**WHAT IS EXPECTED:**
The entries that follow are to be duplicated in full, character for character.

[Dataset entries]

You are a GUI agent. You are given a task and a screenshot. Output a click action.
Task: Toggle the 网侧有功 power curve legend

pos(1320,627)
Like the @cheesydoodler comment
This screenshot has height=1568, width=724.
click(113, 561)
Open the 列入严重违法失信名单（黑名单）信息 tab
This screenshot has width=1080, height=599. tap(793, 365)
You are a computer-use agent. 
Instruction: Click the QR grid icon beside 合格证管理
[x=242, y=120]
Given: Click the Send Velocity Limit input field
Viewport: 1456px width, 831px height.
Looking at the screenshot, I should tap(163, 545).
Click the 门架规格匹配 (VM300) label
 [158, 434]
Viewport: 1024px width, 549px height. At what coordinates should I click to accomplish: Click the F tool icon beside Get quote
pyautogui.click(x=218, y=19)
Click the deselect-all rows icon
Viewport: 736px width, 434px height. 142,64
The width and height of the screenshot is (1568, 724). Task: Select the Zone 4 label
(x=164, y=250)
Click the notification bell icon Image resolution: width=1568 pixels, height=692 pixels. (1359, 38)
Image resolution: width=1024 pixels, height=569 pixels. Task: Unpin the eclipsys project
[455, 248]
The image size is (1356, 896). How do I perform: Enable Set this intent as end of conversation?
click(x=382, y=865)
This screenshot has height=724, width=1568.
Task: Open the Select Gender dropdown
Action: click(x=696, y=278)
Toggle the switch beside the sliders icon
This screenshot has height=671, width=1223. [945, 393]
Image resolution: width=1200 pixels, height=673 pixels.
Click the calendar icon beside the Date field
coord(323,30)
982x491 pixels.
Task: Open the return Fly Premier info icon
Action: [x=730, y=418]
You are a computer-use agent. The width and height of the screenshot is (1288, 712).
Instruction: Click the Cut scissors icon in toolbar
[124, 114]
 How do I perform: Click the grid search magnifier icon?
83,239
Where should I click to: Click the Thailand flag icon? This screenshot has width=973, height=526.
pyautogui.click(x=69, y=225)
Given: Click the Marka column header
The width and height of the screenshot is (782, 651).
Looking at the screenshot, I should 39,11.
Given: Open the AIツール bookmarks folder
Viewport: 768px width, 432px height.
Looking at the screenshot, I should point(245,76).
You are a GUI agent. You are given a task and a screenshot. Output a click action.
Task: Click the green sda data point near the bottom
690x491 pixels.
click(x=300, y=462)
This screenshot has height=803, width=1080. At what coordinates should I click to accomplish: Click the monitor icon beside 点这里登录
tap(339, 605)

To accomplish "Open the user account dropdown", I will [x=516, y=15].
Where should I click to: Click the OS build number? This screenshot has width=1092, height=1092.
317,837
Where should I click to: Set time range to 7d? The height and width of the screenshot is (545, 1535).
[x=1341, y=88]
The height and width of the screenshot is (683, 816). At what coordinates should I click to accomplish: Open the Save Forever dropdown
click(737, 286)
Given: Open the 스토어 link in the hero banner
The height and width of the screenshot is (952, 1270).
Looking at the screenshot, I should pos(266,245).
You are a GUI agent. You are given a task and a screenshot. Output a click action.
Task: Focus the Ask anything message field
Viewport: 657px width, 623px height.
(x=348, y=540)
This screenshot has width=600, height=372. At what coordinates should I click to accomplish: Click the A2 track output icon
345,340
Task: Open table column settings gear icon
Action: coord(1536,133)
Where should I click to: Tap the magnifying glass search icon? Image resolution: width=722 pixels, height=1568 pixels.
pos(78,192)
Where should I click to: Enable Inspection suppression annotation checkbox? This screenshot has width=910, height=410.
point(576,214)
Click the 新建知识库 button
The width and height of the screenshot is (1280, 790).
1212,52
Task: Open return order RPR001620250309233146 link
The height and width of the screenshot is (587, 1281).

**PROBLEM SOLUTION:**
You are a GUI agent. You are given a task and a screenshot. Output a click action.
Task: Toggle the 网侧有功 power curve legend

pos(1320,627)
Like the @cheesydoodler comment
This screenshot has height=1568, width=724.
click(113, 561)
Open the 列入严重违法失信名单（黑名单）信息 tab
This screenshot has width=1080, height=599. tap(793, 365)
You are a computer-use agent. 
Instruction: Click the QR grid icon beside 合格证管理
[x=242, y=120]
Given: Click the Send Velocity Limit input field
Viewport: 1456px width, 831px height.
Looking at the screenshot, I should tap(163, 545).
Click the 门架规格匹配 (VM300) label
 [158, 434]
Viewport: 1024px width, 549px height. At what coordinates should I click to accomplish: Click the F tool icon beside Get quote
pyautogui.click(x=218, y=19)
Click the deselect-all rows icon
Viewport: 736px width, 434px height. 142,64
The width and height of the screenshot is (1568, 724). Task: Select the Zone 4 label
(x=164, y=250)
Click the notification bell icon Image resolution: width=1568 pixels, height=692 pixels. (1359, 38)
Image resolution: width=1024 pixels, height=569 pixels. Task: Unpin the eclipsys project
[455, 248]
The image size is (1356, 896). How do I perform: Enable Set this intent as end of conversation?
click(x=382, y=865)
This screenshot has height=724, width=1568.
Task: Open the Select Gender dropdown
Action: click(x=696, y=278)
Toggle the switch beside the sliders icon
This screenshot has height=671, width=1223. [945, 393]
Image resolution: width=1200 pixels, height=673 pixels.
Click the calendar icon beside the Date field
coord(323,30)
982x491 pixels.
Task: Open the return Fly Premier info icon
Action: [x=730, y=418]
You are a computer-use agent. The width and height of the screenshot is (1288, 712).
Instruction: Click the Cut scissors icon in toolbar
[124, 114]
 How do I perform: Click the grid search magnifier icon?
83,239
Where should I click to: Click the Thailand flag icon? This screenshot has width=973, height=526.
pyautogui.click(x=69, y=225)
Given: Click the Marka column header
The width and height of the screenshot is (782, 651).
Looking at the screenshot, I should 39,11.
Given: Open the AIツール bookmarks folder
Viewport: 768px width, 432px height.
Looking at the screenshot, I should point(245,76).
You are a GUI agent. You are given a task and a screenshot. Output a click action.
Task: Click the green sda data point near the bottom
690x491 pixels.
click(x=300, y=462)
This screenshot has height=803, width=1080. At what coordinates should I click to accomplish: Click the monitor icon beside 点这里登录
tap(339, 605)

To accomplish "Open the user account dropdown", I will [x=516, y=15].
Where should I click to: Click the OS build number? This screenshot has width=1092, height=1092.
317,837
Where should I click to: Set time range to 7d? The height and width of the screenshot is (545, 1535).
[x=1341, y=88]
The height and width of the screenshot is (683, 816). At what coordinates should I click to accomplish: Open the Save Forever dropdown
click(737, 286)
Given: Open the 스토어 link in the hero banner
The height and width of the screenshot is (952, 1270).
Looking at the screenshot, I should pos(266,245).
You are a GUI agent. You are given a task and a screenshot. Output a click action.
Task: Focus the Ask anything message field
Viewport: 657px width, 623px height.
(x=348, y=540)
This screenshot has width=600, height=372. At what coordinates should I click to accomplish: Click the A2 track output icon
345,340
Task: Open table column settings gear icon
Action: coord(1536,133)
Where should I click to: Tap the magnifying glass search icon? Image resolution: width=722 pixels, height=1568 pixels.
pos(78,192)
Where should I click to: Enable Inspection suppression annotation checkbox? This screenshot has width=910, height=410.
point(576,214)
Click the 新建知识库 button
The width and height of the screenshot is (1280, 790).
1212,52
Task: Open return order RPR001620250309233146 link
The height and width of the screenshot is (587, 1281).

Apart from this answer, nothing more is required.